WASHINGTON — On his first trip to Russia as secretary of state, Rex Tillerson came out of two hours of meetings with Russian President Vladimir Putin on April 12 saying the United States and Russia needed to take steps to halt the sharp degradation of relations between the world’s foremost nuclear powers.
But while Tillerson said he and his Russian interlocutors were looking to build on areas of common ground, their sharp differences, including over the role of President Bashar al-Assad in Syria and his culpability in the April 4 chemical weapons attack in Idlib province, seemed to overwhelm any agreement on a process for advancing a political solution to end the Syrian civil war.
“Clearly, our view is that the reign of the Assad family is coming to an end,” Tillerson said at a news conference with Russian Foreign Minister Sergey Lavrov after several hours of meetings April 12. “They have again brought this on themselves with their conduct of the war of these past few years. “
“We discussed our view that Russia, as their closest ally in the conflict, perhaps has the best means of helping Assad recognize this reality,” Tillerson said.
“We do think it’s important that Assad’s departure is done in an orderly way … so that certain interests and constituencies that he represents feel they have been represented at the negotiating table for a political solution,” the former Texas oil executive said. “How that occurs, we leave that to the process going forward. We do not think one has to occur before the other can begin, and it will take a pace of its own.”
“But the final outcome … does not provide for a role for Assad or for the Assad family in the future governance of Syria,” Tillerson said. “We do not think the world will accept that.”
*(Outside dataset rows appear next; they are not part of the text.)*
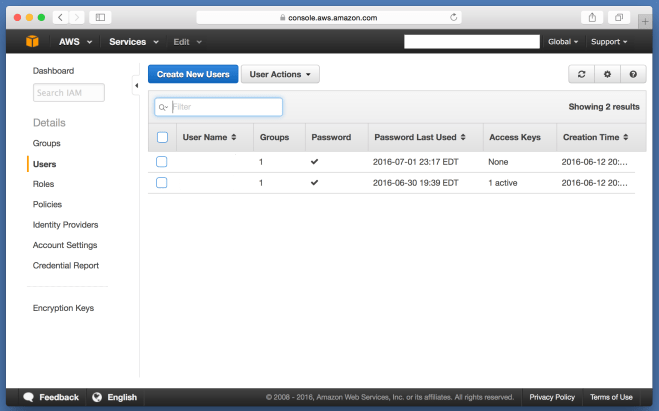Click the Create New Users button
Viewport: 659px width, 411px height.
click(193, 75)
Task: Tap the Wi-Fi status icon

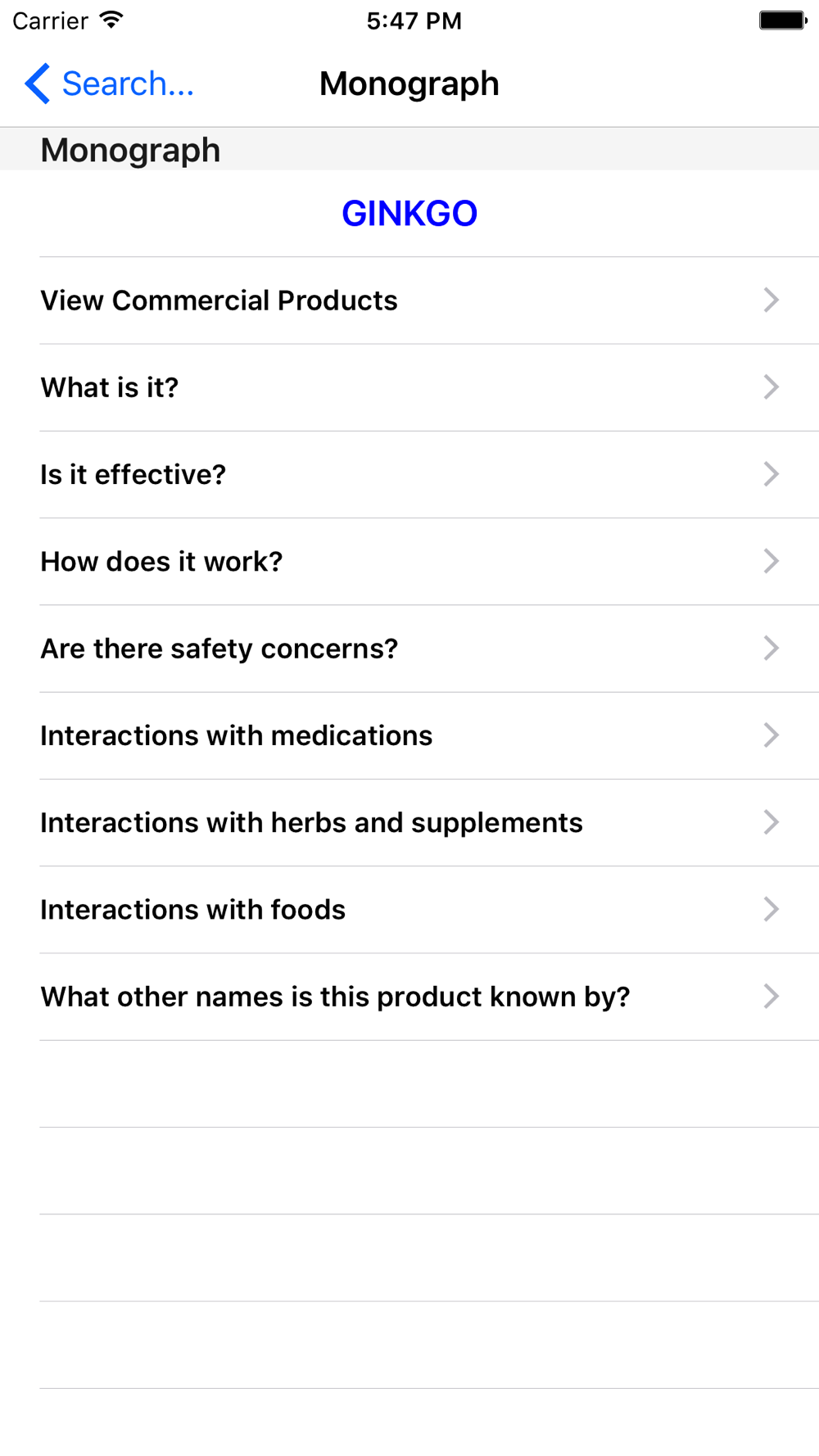Action: [x=111, y=20]
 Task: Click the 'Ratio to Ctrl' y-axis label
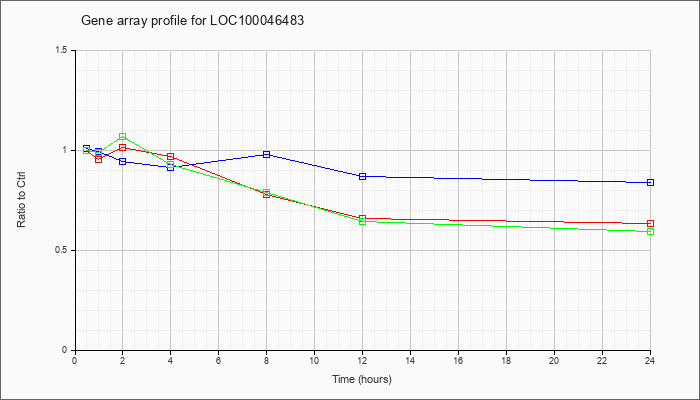[x=21, y=200]
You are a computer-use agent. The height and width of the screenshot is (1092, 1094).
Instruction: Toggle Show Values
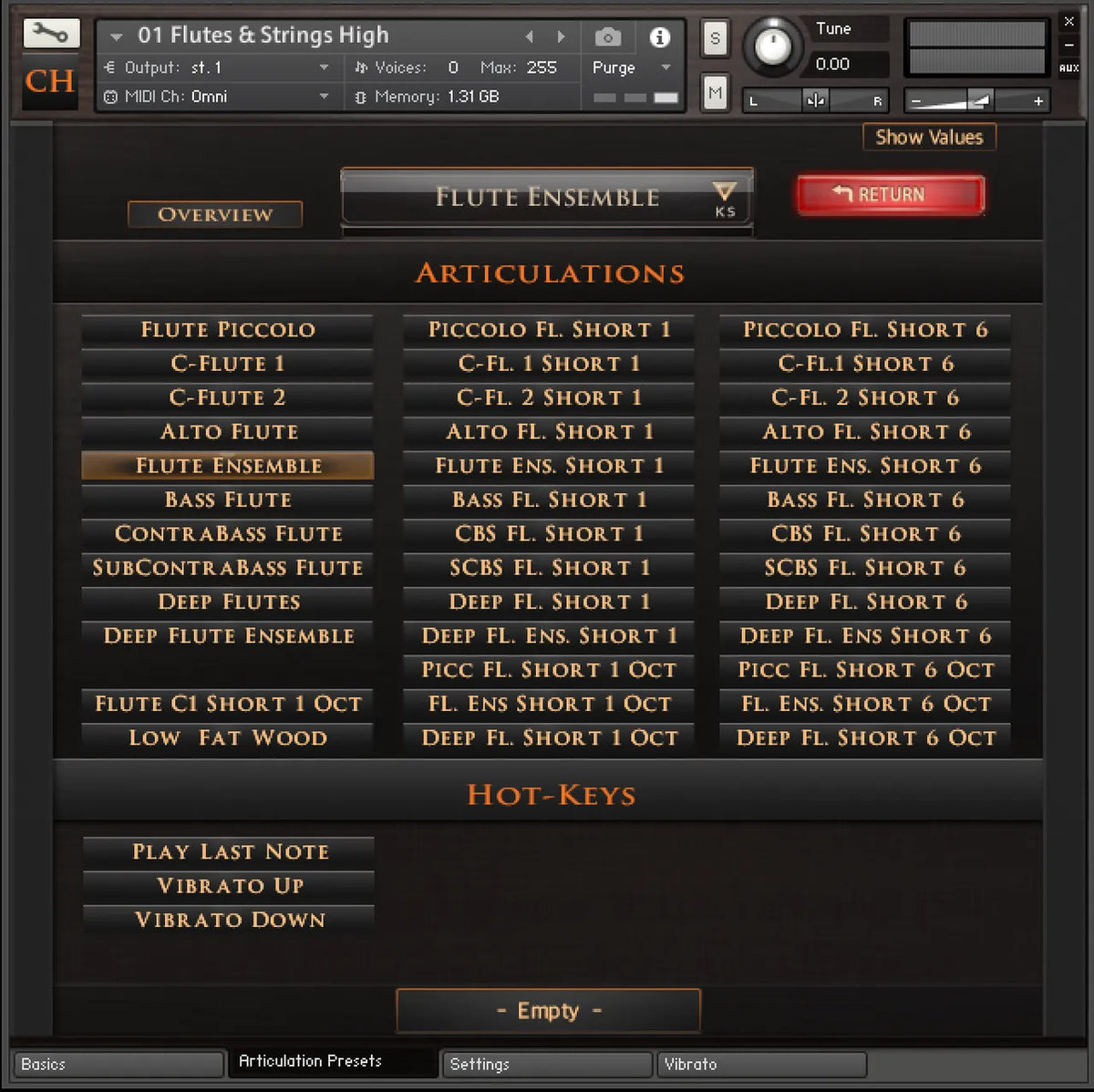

Tillerson was also quite clear that the United States has high confidence in the assessment that drove President Donald Trump to order 59 cruise missile strikes on Syria’s Shayrat air base last week, in response to the April 4 suspected nerve gas attack on Idlib province.
“The perspective from the United States, supported by the facts that we have, are conclusive that the recent chemical weapons attack carried out in Syria was planned and it was directed and executed by Syrian regime forces, and we’re quite confident of that,” Tillerson said.
“This is just the latest in a series of the use of chemical weapons by the Assad regime,” he said. “So I think the characterization is one that President Assad has brought upon himself.”
Lavrov interjected, saying Russia was insisting on an independent investigation of what happened April 4. But shortly after the Moscow news conference where he did so, Russia’s envoy to the UN cast a veto on a resolution calling for access for investigators from the UN chemical weapons watchdog body, the Organization for the Prohibition of Chemical Weapons, casting doubt on how interested Russia really was in an independent probe.
“It is perfectly obvious that … this subject is one we diverge on, inasmuch as Russia is insisting on an objective investigation,” Lavrov said. “The media hysteria which was unleashed as a result of this incident — we have to make sure that we are impartial now in investigating this whole business by sending international expert groups to the site.”
Beyond Syria, Tillerson said he and Lavrov had discussed North Korea, Ukraine, cyber issues, and agreed on steps to try to increase senior-level diplomatic contacts to try to improve relations that had sharply deteriorated after Russia’s invasion of Crimea in 2014.
“The current state of US-Russia relations is at a low point,” Tillerson said. “The world’s two foremost nuclear powers cannot have this kind of relationship.”
“We agreed there needs to be more senior-level communication between our countries, both diplomatic and military,” Tillerson said. “We need to put an end to that degradation.”
Tillerson said they discussed that there was no change in US sanctions on Russia over its destabilizing actions in Ukraine and said, indeed, there was the possibility of more US sanctions on Russia over its alleged interference in the 2016 US presidential election.
Lavrov said Russia was eager to work with the United States on combating cybercrimes, and said Russia had been shown no evidence proving any Russian interference in the US election, now being investigated by the FBI and congressional committees.
“We, too, are very interested in our citizens not being victims of cybercrimes, and we proposed that we should have a special system of contacts, a special mechanism which would exchange information in real time, looking into how people are trying to subvert international norms and national norms in both countries,” Lavrov said.
Russia is “engaged in a very sophisticated propaganda and disinformation campaign to allow the Assad campaign to escape responsibility for these heinous acts,” but it now has a “tremendous opportunity” to play a constructive role, a senior US administration official, speaking not for attribution, told journalists April 12. “We owe it to humanity, we owe it to the Syrian people to do everything we can to allow Russia to play a productive role.”